まるで、失われた鍵が、あるべき鍵穴にはまったかのように。 エリアナの手の中にある『古書』の破片が、黒い石碑の表面に触れた、その瞬間。


『――――――――ッ!!』


世界から、音が消えた。 エリアナの脳裏で、二つの「声」が衝突し、そして、一つに溶け合った。


王都の『古書』が発していた、冷静で無機質な「システムボイス」。 ヴァイス国の『石碑』が発していた、苦痛に満ちた「エラーログ」。


それらが、瞬時に統合され、一つの「完全な叡智」として再起動する。


『―――システム・リカバリ。 "叡智"ノ再結合ヲ確認』


『―――同期ヲ開始……完了』


『―――現時刻ニオケル、"中央魔力循環炉"ノ全設計図ヲ、"解読者エリアナ・ノエル"ニ開示シマス』


「あ、が……ッ!」


エリアナの頭の中に、人間が処理できる情報量を遥かに超えた、「設計図」が濁流となって流れ込んできた。 歯車の一つ一つの動き。 魔力パイプを流れる瘴気の経路。 数百年かけて複雑に絡み合い、「呪い」と化した術式の、その全ての構造。

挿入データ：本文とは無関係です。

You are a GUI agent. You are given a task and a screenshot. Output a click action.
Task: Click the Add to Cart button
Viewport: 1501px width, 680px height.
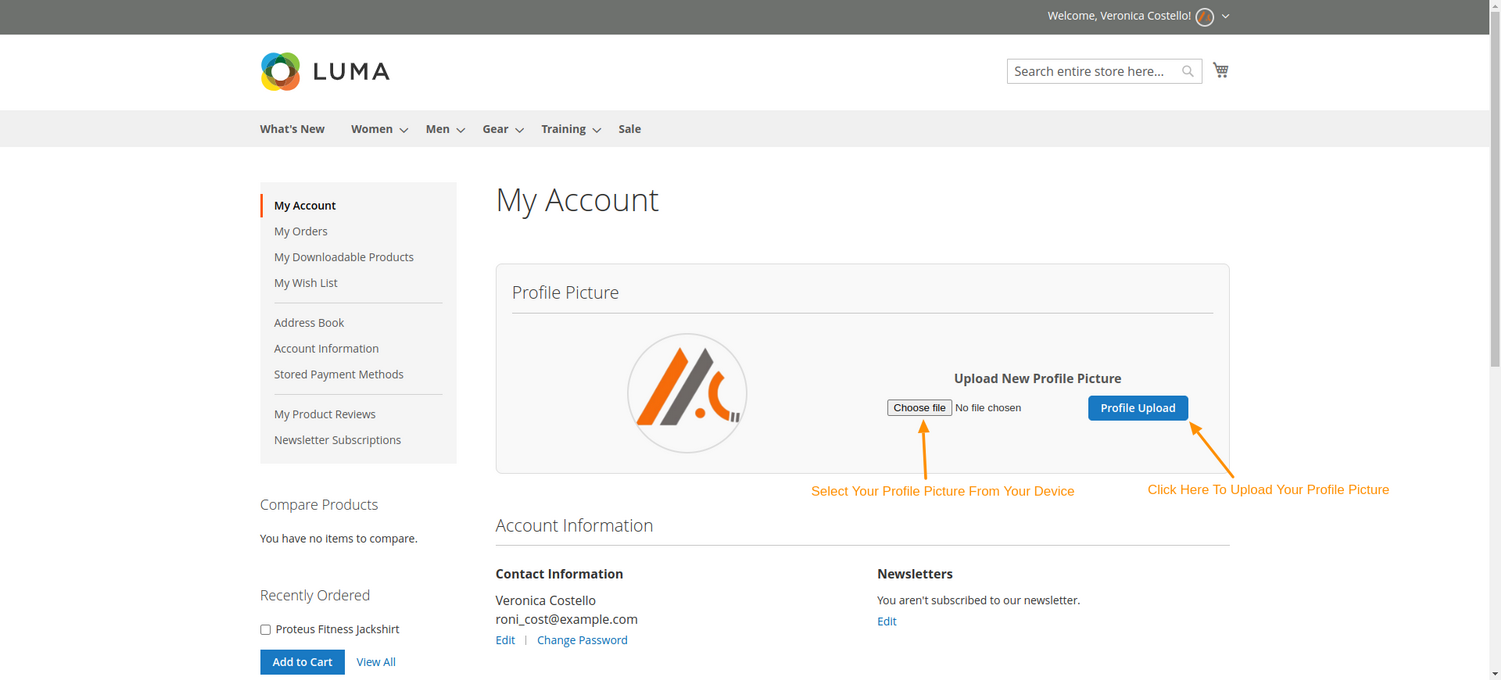[x=302, y=661]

セオドアが一生をかけても解読できなかったであろう「病巣」の全てが、鮮明な映像となって、彼女の脳内に叩き込まれる。


「エリアナッ!」


セオドアが、情報過多で白目を剥き、崩れ落ちそうになる彼女の体を支えようと手を伸ばす。 だが、その手が届くよりも早く、エリアナの意識は、膨大すぎる「叡智」の奔流に飲み込まれていった。


(……見えた)


(これが、呪いの……全部……!)


膝から崩れ落ち、セオドアの腕の中で意識を手放す寸前。 エリアナの唇は、彼女自身にも聞こえないほどの声で、確かにこう呟いていた。


「……治せる」



お読みいただき、ありがとうございます!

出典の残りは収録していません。